Effect of a tumour promoter on myogenesis.

Abstract

EVIDENCE that viruses and chemical carcinogens alter the ongoing synthetic programme of cells has been presented1,2. Chondroblasts and melanoblasts transformed with a temperature-sensitive Rous sarcoma virus cease synthesising the chondroblast-unique sulphated proteoglycan and melanin, respectively3. Shifted to non-permissive temperature, these cells re-initiate the synthesis of the chondroblast-unique sulphated proteoglycan and melanin. Similar results have been obtained using chick myogenic cells4,5. Normal presumptive myoblasts undergo a limited number of replications, yielding postmitotic, mononucleated myoblasts. Postmitotic myoblasts initiate the synthesis of muscle-specific myosin heavy and light chains and fuse into myotubes6,7. In contrast, ts-viral transformed myogenic cells continue to replicate, do not initiate the synthesis of muscle-specific myosins and do not fuse. 24–48 h after shifting to non-permissive temperature, many transformed myogenic cells withdraw irreversibly from the cell cycle, initiate the synthesis of muscle-specific (unpublished data) myosins and fuse.
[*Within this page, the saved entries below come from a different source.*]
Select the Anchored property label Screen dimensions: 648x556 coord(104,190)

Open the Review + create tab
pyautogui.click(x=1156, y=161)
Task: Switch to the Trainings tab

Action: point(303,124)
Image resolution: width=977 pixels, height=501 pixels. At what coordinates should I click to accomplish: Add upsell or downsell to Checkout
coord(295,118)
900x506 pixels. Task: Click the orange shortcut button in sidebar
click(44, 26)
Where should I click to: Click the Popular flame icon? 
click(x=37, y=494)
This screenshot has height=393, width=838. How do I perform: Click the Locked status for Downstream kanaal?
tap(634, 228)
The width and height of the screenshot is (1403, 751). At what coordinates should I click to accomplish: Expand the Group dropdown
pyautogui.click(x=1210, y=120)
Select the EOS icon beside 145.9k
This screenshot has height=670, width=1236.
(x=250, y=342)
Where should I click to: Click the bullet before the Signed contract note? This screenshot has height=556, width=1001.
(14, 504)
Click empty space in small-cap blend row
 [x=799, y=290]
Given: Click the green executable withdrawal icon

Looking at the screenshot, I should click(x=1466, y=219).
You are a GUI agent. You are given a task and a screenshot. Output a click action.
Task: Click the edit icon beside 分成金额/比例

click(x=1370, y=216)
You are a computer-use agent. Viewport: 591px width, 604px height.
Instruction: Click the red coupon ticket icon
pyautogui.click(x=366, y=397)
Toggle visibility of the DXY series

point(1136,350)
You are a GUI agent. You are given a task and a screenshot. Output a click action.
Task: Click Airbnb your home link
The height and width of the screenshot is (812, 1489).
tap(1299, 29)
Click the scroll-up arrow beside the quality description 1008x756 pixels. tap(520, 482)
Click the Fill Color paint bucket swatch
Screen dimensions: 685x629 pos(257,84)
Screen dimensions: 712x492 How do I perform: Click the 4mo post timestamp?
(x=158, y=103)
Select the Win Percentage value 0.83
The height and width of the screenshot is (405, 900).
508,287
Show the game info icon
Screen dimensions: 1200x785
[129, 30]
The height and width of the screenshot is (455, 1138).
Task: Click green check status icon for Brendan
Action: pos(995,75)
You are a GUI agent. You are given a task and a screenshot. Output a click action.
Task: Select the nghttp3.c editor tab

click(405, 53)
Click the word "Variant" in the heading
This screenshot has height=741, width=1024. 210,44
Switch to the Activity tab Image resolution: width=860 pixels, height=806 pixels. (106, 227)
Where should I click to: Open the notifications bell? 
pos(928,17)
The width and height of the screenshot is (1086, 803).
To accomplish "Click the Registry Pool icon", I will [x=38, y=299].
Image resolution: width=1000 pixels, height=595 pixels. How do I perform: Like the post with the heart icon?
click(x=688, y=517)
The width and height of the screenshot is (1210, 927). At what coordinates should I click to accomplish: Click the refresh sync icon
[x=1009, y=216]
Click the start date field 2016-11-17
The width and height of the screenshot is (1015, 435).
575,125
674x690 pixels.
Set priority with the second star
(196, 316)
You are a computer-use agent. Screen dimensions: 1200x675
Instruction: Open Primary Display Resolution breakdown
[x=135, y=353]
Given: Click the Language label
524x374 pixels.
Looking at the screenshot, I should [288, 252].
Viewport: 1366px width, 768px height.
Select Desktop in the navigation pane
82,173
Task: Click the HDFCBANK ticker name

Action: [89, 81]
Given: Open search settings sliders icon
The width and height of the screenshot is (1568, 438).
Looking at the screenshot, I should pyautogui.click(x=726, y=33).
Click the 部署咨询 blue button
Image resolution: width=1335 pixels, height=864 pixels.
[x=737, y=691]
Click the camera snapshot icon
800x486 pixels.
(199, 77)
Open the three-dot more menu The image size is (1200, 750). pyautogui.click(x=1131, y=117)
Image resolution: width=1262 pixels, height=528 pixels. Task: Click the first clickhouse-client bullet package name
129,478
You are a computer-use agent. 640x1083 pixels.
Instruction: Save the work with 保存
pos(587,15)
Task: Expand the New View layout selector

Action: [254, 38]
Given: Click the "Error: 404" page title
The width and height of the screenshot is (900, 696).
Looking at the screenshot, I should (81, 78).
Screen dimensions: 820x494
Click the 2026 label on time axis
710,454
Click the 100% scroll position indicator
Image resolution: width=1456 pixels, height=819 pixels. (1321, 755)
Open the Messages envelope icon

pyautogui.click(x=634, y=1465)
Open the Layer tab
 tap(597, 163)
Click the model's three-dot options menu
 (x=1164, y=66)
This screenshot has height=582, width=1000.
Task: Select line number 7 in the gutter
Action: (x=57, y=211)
Apparently when the transformation factor is expressed the cells do not withdraw from the cell cycle, and as a consequence of being forced to cycle, do not terminally differentiate. To probe the mechanisms that might be common to the generation of terminally differentiated cells from normal precursor cells, and to the generation of malignant cells from normal precursor cells, we studied the effects of phorbol-12-myristate-13-acetate (PMA) on myogenesis. Of the purified phorbol esters, PMA is the most potent as a tumour-promoting agent and as a mitogen8–12. We report here that PMA mimics some of the effects of the Rous sarcoma tumour agent on myogenesis.